== Data supplied ==
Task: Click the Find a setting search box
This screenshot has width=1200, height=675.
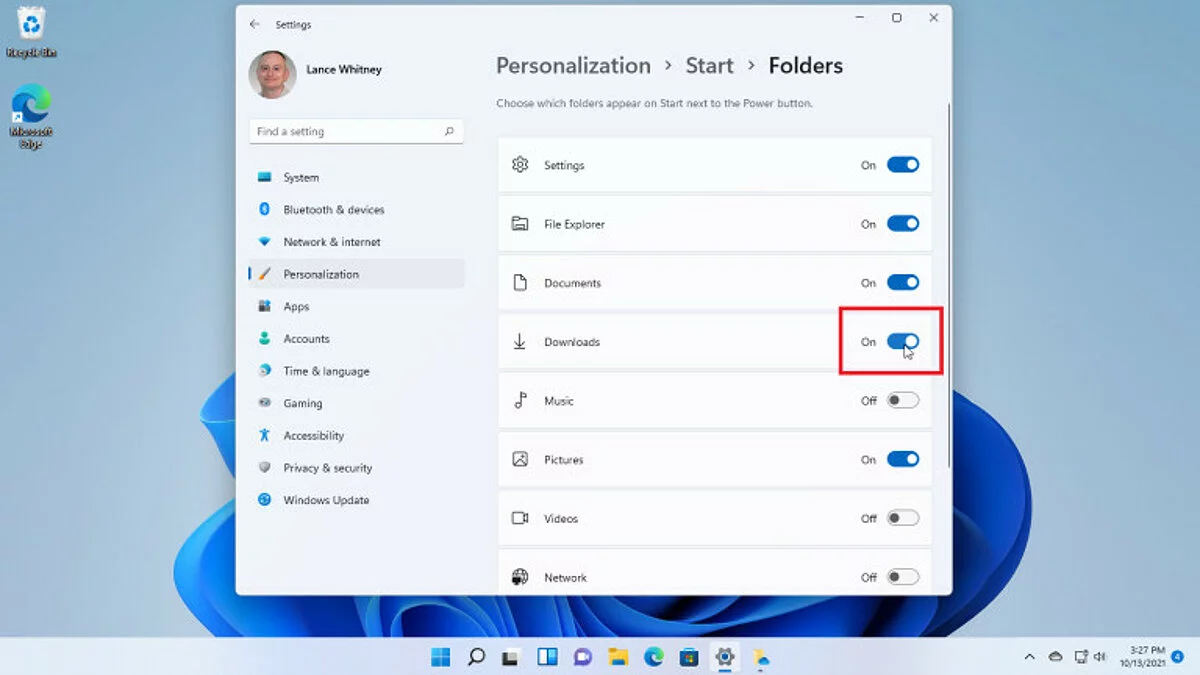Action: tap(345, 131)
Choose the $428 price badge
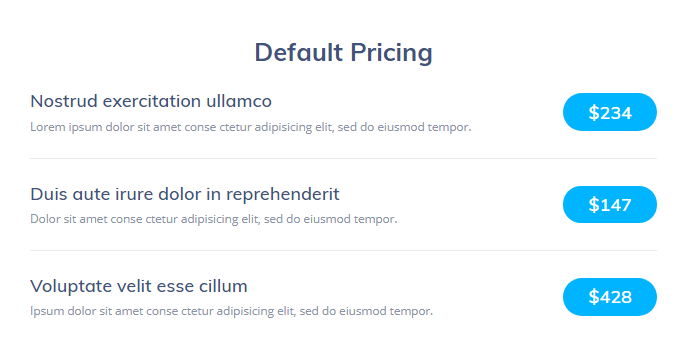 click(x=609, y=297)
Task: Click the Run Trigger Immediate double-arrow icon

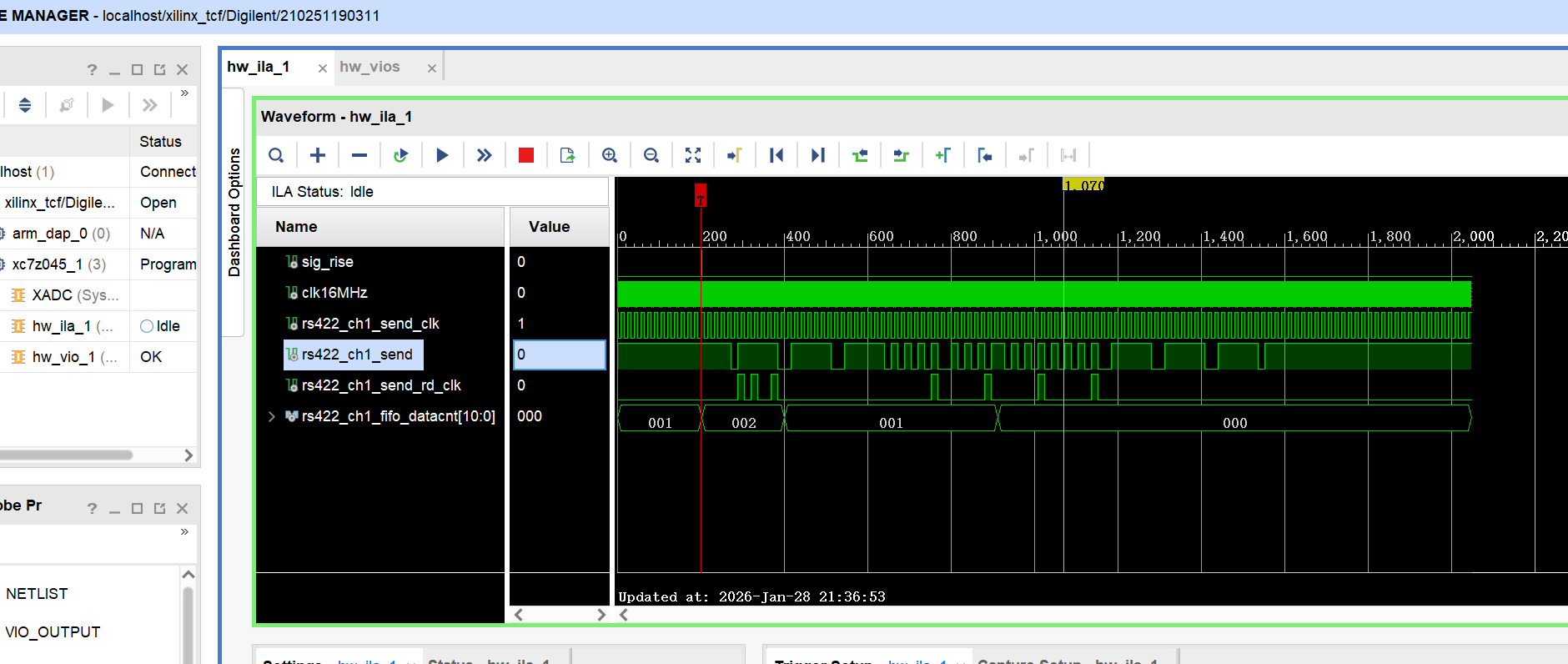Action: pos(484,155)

== Goal ==
Can you rewrite all the items above, changing each "Task" to "Instruction" and leaving everything else unchanged, but without the pictures?

== Final result ==
Instruction: Click the Find a setting search box
This screenshot has width=1200, height=675.
Action: tap(345, 131)
Choose the $428 price badge
 click(x=609, y=297)
Instruction: Click the Run Trigger Immediate double-arrow icon

Action: pos(484,155)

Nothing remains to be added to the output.